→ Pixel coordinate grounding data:

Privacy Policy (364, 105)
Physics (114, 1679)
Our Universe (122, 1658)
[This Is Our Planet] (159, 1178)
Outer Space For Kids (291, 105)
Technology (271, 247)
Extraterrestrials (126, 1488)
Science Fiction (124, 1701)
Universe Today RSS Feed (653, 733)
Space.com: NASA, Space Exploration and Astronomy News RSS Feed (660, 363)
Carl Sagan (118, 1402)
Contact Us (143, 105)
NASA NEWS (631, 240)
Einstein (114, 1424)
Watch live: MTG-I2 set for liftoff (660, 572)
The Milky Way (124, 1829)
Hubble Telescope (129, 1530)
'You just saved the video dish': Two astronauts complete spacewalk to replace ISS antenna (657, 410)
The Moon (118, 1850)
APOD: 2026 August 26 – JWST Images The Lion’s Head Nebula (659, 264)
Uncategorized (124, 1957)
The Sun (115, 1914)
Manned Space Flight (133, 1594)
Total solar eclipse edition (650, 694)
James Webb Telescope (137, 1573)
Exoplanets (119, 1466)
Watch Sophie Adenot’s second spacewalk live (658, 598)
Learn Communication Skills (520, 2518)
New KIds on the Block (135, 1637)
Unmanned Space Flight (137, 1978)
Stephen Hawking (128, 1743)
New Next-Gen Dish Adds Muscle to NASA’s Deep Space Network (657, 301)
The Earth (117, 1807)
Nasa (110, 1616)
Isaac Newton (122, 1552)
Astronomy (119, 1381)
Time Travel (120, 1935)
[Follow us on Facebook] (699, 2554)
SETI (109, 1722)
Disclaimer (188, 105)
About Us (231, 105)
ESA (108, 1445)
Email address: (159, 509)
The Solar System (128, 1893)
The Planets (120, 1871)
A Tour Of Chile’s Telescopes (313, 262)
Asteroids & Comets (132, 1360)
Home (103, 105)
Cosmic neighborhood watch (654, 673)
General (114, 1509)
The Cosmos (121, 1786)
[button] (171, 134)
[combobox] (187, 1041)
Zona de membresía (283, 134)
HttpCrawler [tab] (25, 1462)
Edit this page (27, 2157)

→ TASK DETAILS:
Wherever a line of the data holds "Astronomy", copy that line.

→ PROBLEM SOLUTION:
Space.com: NASA, Space Exploration and Astronomy News RSS Feed (660, 363)
Astronomy (119, 1381)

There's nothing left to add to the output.